Generally speaking, sustainment costs for drones are much lower than the costs for the manned systems that UAVs replaced, but in some cases that argument can be difficult to support. “I’ll pick on Shadow for a minute. There’s really no comparison for Shadow with what it replaced. It sorta kinda replaced Kiowa. It sorta replaced Black Hawk, but those weren’t one-to-one replacements. What the Army has found is that Shadow really augments or enhances those other systems. You fly a Shadow and when you’ve sensed the target, you deploy the other aircraft to complete the kill chain. Those two systems working together are much more efficient than either one by itself,” Weatherington says.
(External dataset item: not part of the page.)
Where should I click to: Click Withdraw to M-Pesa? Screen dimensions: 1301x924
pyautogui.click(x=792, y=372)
The Defense Department will not develop a lot of major new UAV platforms in the near future, but the Navy’s Unmanned Carrier Launched Airborne Surveillance and Strike (UCLASS) system is one exception, Weatherington points out. UCLASS is intended to extend the reach of the Navy’s carrier fleet. Northrop Grumman Corporation, Falls Church, Virginia, was awarded a prime contract in 2007 to provide a UCLASS demonstration model based on the company’s X-47B aircraft, which completed its first flight in summer 2012. During the flight, the aircraft communicated with a shore-based version of the aircraft carrier systems that will help guide the X-47B to precision landings on the carrier deck. In 2013, program officials plan to demonstrate the ability of the X-47B to operate safely from a Navy aircraft carrier, including launch, recovery and air traffic control operations. Those trials will be followed by a demonstration of autonomous aerial refueling in 2014. Other companies have made it clear they will compete for the contract, including The Boeing Corporation, Chicago, Lockheed Martin Corporation, Bethesda, Maryland, and General Atomics, San Diego.
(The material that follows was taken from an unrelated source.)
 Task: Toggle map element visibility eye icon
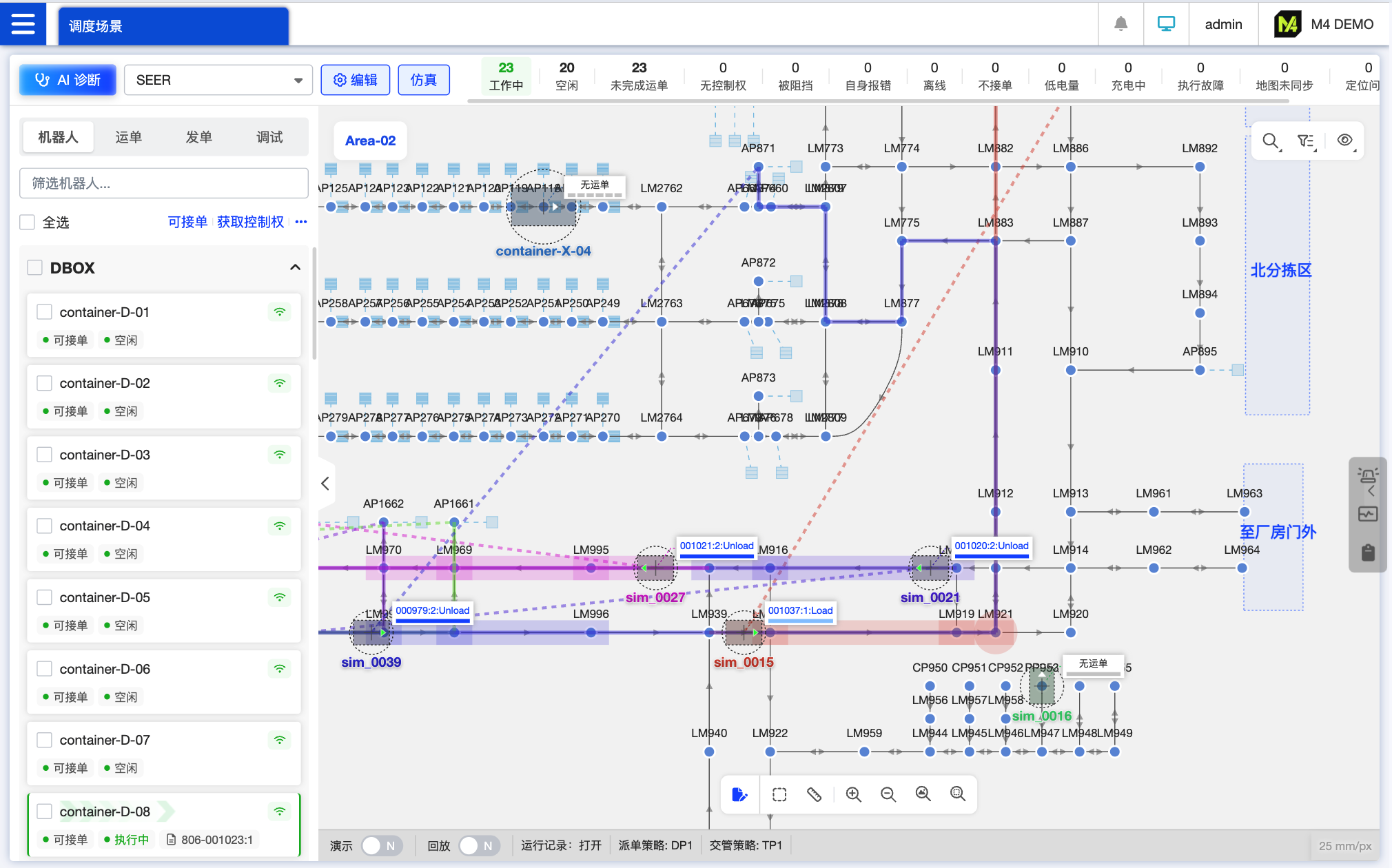click(x=1344, y=141)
Finnegan says Northrop Grumman has become the company to beat on the UCLASS contract and notes that whoever wins will be well-poised for future business. Adm. Gary Roughead, USN, chief of Naval Operations, told a Brookings Institution audience in May that the service remains committed to deploying UCLASS by 2018.
Finnegan predicts that micro UAVs will continue to be an area of active development for military and law enforcement missions. Additionally, hydrogen-powered UAVs such as Boeing’s Phantom Eye and Aerovironment’s Global Observer could cut the cost of persistent surveillance and could prove useful in the Asia-Pacific area, Finnegan says.
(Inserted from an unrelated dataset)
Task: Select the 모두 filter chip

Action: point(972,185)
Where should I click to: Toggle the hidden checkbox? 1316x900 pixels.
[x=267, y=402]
So far, Weatherington says, the military has proved it rapidly can provide unmanned systems to meet warfighter needs, and he does not see that changing in the coming years. “The greatest success we’ve had is the rapid increase in force structure in unmanned systems and the absolutely phenomenal success they have provided the combatant commanders. In the current fight, unmanned systems, whether they be airborne systems or ground systems, are absolutely essential to the warfighter. He can’t fight the fight he’s fighting without those systems,” Weatherington says. “We procured stuff rapidly; we put it in the fight rapidly; and it did exactly what the warfighter expected. Most of our unmanned systems are delivering on time and on-budget. Predator, Reaper, Gray Eagle, Shadow and the whole host of small systems have delivered ahead of schedule and have delivered more capability than promised.
Weatherington concludes that, “The most important attribute is that, when we lost one of those unmanned aircraft, nobody had to write a [sympathy] letter home.”